(Stored entries)

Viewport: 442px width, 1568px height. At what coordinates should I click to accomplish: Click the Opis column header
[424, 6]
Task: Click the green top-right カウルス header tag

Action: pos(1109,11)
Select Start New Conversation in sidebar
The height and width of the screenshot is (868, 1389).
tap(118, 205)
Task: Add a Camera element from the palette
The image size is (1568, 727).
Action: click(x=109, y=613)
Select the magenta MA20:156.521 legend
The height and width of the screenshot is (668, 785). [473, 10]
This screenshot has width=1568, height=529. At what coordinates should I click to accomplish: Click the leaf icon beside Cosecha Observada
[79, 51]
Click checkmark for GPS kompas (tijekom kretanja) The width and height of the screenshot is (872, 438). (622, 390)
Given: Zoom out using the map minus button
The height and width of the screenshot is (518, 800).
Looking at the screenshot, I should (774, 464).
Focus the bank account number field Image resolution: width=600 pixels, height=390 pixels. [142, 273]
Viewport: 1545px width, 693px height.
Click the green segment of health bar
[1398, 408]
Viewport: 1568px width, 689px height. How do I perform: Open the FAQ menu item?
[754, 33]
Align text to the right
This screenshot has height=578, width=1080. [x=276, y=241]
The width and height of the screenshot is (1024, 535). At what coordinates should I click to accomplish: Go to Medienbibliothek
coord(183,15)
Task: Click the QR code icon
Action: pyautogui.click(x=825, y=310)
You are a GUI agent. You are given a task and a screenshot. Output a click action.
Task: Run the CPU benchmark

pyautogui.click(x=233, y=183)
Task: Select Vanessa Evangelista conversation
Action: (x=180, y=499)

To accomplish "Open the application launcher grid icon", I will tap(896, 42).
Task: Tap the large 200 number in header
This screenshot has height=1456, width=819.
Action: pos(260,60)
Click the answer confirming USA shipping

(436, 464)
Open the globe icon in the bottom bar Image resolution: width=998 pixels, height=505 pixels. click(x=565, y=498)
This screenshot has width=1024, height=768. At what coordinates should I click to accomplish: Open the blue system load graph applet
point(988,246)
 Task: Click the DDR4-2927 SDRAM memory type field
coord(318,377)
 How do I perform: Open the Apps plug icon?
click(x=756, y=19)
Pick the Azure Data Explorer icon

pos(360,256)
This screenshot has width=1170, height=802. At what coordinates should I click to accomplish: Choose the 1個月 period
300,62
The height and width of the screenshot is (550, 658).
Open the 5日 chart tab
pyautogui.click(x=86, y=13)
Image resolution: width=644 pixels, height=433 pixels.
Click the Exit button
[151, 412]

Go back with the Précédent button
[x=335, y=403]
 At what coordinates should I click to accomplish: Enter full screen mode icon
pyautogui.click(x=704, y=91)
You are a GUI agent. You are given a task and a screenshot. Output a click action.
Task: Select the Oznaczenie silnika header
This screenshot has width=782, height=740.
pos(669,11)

» **Work required**
Would you please set down the lines from the one with "Image resolution: width=644" to the end of the data above, exactly and without any other lines?

» **Result below**
Image resolution: width=644 pixels, height=433 pixels.
Click the Exit button
[151, 412]

Go back with the Précédent button
[x=335, y=403]
 At what coordinates should I click to accomplish: Enter full screen mode icon
pyautogui.click(x=704, y=91)
You are a GUI agent. You are given a task and a screenshot. Output a click action.
Task: Select the Oznaczenie silnika header
This screenshot has width=782, height=740.
pos(669,11)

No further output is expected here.